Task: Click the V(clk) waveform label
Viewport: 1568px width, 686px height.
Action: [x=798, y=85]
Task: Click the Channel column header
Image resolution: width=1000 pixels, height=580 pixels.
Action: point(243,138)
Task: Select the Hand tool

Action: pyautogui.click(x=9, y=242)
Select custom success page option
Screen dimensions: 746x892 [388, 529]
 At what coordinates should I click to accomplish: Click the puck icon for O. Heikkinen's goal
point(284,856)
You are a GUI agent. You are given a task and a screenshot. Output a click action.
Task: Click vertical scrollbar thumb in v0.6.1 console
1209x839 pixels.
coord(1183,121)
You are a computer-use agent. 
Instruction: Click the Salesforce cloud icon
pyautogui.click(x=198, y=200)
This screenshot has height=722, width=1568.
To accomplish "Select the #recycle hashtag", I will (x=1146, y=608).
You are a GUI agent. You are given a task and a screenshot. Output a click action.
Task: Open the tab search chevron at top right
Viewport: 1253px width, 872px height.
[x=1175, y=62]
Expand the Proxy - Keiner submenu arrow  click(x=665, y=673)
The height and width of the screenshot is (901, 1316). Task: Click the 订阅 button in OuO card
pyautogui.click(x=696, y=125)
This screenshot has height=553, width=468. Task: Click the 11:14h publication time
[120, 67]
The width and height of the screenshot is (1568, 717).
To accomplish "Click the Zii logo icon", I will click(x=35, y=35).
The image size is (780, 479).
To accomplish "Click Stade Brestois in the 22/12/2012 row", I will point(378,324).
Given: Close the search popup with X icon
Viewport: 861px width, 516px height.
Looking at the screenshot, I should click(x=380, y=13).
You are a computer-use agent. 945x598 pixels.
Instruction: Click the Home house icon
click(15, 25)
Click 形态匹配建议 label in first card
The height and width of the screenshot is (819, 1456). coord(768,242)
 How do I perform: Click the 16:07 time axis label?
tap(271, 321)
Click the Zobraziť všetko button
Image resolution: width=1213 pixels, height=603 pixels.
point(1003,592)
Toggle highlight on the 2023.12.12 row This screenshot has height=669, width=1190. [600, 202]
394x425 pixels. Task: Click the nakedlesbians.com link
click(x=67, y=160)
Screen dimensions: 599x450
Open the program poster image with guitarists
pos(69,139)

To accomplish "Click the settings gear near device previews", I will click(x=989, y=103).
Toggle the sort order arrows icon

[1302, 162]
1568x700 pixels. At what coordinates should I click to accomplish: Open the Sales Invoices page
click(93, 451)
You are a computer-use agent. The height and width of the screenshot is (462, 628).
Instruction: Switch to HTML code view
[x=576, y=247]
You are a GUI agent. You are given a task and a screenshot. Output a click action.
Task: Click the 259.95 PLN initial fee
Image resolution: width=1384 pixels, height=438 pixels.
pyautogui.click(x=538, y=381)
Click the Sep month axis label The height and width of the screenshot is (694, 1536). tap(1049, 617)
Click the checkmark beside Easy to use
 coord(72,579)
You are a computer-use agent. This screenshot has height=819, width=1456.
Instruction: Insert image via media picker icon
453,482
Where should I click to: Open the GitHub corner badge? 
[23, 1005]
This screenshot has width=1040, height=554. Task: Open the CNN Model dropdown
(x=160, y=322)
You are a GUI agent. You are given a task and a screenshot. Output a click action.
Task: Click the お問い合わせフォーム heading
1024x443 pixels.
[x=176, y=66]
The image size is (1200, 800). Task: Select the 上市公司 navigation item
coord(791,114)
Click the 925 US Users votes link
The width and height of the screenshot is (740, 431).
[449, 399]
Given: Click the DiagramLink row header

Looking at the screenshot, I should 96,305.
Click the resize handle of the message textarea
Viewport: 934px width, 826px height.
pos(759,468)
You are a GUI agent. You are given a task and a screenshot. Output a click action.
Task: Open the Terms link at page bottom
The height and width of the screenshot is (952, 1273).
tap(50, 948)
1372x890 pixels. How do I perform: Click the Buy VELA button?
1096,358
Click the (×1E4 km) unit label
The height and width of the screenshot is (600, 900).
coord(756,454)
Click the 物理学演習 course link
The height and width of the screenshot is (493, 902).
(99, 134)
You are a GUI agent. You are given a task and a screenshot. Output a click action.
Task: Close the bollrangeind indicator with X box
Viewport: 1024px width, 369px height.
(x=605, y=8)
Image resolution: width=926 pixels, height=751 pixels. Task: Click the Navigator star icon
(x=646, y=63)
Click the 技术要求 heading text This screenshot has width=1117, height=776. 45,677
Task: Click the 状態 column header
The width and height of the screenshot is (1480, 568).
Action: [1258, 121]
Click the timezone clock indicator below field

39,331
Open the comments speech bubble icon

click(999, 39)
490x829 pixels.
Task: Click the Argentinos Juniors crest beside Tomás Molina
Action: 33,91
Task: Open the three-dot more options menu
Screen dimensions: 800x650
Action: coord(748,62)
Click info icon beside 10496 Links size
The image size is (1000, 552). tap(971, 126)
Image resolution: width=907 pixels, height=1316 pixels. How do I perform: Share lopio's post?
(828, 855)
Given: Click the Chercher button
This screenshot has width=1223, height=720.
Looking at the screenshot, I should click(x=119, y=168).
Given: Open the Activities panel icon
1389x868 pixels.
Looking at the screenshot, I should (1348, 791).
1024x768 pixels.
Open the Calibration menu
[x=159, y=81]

# # # # # # #

◆ Problem
Find the word "column" in the data and show each line that holds it.

◆ Reply to the exercise
Task: Click the Channel column header
Task: Click the 状態 column header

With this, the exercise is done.